→ Written task 1:
Return the lines of the records from the one containing "Modification de la" through the one containing "Retro & Nostalgia Content (133, 376)", copying each line verbatim and including both end lines.

→ Document excerpt:
— START —
The Tragic Fantasy - Tiger of Wanchai is a 1994 Hong Kong action crime thriller film directed by Stephen Lo and Joe Chu and starring Simon Yam, Lau Ching-wan, Wan Yeung-ming and Roy Cheung. The film is based on the life of Sun Yee On triad member Andely Chan (portrayed in the film by Yam), nicknamed the "Tiger of Wan Chai", who was murdered in Macau in November 1993.
— END —
→ Task inputs:
— START —
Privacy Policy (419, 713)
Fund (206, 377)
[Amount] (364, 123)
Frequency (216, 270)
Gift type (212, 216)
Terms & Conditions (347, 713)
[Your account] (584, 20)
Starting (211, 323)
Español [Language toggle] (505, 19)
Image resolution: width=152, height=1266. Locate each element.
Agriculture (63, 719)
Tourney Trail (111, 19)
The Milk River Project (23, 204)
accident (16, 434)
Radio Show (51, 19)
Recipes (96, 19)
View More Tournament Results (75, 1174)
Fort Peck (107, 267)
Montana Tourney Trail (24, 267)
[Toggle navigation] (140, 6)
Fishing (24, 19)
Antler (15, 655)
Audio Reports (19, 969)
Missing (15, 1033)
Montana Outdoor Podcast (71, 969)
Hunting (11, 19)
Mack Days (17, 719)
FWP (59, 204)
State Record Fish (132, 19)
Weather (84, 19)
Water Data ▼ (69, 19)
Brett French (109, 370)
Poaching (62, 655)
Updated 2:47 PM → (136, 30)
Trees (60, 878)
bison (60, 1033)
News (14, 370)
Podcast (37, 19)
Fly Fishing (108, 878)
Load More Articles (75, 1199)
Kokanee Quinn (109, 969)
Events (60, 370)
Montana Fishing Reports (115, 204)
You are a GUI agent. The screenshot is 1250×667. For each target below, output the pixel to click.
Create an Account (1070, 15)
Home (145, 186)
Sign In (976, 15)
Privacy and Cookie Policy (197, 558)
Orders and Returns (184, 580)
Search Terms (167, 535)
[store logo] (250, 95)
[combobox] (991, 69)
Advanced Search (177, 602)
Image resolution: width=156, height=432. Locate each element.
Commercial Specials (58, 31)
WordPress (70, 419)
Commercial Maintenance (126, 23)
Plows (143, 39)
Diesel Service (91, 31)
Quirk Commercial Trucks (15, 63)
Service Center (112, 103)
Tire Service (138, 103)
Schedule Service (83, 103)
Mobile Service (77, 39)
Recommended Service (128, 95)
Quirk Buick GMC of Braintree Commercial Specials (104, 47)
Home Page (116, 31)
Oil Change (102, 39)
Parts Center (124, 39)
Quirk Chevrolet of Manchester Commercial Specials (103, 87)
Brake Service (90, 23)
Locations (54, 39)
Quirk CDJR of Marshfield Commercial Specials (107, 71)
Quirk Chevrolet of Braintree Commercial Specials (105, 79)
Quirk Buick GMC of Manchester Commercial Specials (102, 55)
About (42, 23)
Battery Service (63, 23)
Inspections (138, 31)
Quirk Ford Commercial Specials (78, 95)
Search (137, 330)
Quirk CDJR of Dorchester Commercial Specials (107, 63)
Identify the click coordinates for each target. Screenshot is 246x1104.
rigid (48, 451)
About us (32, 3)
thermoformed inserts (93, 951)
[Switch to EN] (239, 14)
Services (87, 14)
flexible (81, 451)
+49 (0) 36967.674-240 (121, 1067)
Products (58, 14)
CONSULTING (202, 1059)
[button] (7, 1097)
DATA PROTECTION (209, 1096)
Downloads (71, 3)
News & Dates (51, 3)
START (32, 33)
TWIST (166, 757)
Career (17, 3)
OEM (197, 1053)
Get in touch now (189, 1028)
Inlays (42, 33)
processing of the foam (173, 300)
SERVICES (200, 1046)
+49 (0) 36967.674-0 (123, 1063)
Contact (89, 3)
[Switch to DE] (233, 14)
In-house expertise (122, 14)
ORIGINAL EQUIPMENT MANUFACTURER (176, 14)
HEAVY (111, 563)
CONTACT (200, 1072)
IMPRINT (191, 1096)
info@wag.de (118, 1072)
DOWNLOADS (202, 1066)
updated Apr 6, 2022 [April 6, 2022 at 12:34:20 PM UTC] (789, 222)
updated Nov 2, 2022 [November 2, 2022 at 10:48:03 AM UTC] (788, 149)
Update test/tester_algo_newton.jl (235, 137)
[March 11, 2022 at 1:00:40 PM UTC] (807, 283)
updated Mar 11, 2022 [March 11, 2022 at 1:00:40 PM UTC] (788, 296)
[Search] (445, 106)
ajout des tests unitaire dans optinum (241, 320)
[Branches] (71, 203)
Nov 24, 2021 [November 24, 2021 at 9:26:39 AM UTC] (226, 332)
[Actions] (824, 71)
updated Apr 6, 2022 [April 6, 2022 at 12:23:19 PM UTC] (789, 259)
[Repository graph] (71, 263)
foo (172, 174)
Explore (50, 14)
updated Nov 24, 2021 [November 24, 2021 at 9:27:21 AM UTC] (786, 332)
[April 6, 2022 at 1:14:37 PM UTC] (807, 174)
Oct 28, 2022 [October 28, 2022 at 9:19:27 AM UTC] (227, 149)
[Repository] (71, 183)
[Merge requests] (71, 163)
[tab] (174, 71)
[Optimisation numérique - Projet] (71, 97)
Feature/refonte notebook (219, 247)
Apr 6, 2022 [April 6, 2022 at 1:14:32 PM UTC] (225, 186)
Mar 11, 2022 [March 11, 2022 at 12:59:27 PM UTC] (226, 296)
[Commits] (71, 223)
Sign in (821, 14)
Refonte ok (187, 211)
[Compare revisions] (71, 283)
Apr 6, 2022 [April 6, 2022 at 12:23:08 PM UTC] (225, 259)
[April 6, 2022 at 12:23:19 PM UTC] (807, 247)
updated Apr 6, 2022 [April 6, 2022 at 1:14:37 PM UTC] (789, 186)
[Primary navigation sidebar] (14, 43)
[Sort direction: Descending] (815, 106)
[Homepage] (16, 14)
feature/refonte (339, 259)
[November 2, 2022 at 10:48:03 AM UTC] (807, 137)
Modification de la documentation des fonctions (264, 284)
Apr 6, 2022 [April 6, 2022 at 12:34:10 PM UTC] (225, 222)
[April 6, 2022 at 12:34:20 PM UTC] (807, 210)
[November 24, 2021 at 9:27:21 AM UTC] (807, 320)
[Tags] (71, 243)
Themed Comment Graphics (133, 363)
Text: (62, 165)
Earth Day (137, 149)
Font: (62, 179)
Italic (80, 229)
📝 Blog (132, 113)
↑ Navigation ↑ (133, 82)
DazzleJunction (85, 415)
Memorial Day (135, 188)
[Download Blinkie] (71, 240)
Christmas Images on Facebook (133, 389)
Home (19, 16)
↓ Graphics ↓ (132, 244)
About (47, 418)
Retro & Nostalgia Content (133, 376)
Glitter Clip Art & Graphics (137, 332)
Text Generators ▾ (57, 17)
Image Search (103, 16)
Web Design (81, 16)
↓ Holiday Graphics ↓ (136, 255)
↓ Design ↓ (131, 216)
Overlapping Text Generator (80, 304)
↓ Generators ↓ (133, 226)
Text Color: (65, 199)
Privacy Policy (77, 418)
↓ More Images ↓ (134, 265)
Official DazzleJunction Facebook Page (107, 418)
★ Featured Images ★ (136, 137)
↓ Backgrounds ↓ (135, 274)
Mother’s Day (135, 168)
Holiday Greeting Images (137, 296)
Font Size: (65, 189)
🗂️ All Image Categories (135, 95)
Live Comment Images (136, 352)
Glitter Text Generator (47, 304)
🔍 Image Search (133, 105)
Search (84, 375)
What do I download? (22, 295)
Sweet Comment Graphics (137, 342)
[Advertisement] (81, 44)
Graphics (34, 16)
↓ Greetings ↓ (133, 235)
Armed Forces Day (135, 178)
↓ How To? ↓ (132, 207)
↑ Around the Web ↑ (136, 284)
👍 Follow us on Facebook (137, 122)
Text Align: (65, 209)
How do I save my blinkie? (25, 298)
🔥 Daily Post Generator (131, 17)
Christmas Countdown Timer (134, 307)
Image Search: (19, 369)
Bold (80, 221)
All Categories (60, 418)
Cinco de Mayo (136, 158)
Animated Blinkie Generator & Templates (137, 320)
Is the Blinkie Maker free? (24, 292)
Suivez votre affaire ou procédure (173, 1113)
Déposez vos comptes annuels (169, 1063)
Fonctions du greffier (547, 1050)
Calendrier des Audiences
— END —
→ Written task 2:
List the actors the film summary says the movie stars.

→ Exercise result 1:
Modification de la documentation des fonctions (264, 284)
Apr 6, 2022 [April 6, 2022 at 12:34:10 PM UTC] (225, 222)
[April 6, 2022 at 12:34:20 PM UTC] (807, 210)
[November 24, 2021 at 9:27:21 AM UTC] (807, 320)
[Tags] (71, 243)
Themed Comment Graphics (133, 363)
Text: (62, 165)
Earth Day (137, 149)
Font: (62, 179)
Italic (80, 229)
📝 Blog (132, 113)
↑ Navigation ↑ (133, 82)
DazzleJunction (85, 415)
Memorial Day (135, 188)
[Download Blinkie] (71, 240)
Christmas Images on Facebook (133, 389)
Home (19, 16)
↓ Graphics ↓ (132, 244)
About (47, 418)
Retro & Nostalgia Content (133, 376)

→ Exercise result 2:
Simon Yam
Lau Ching-wan
Wan Yeung-ming
Roy Cheung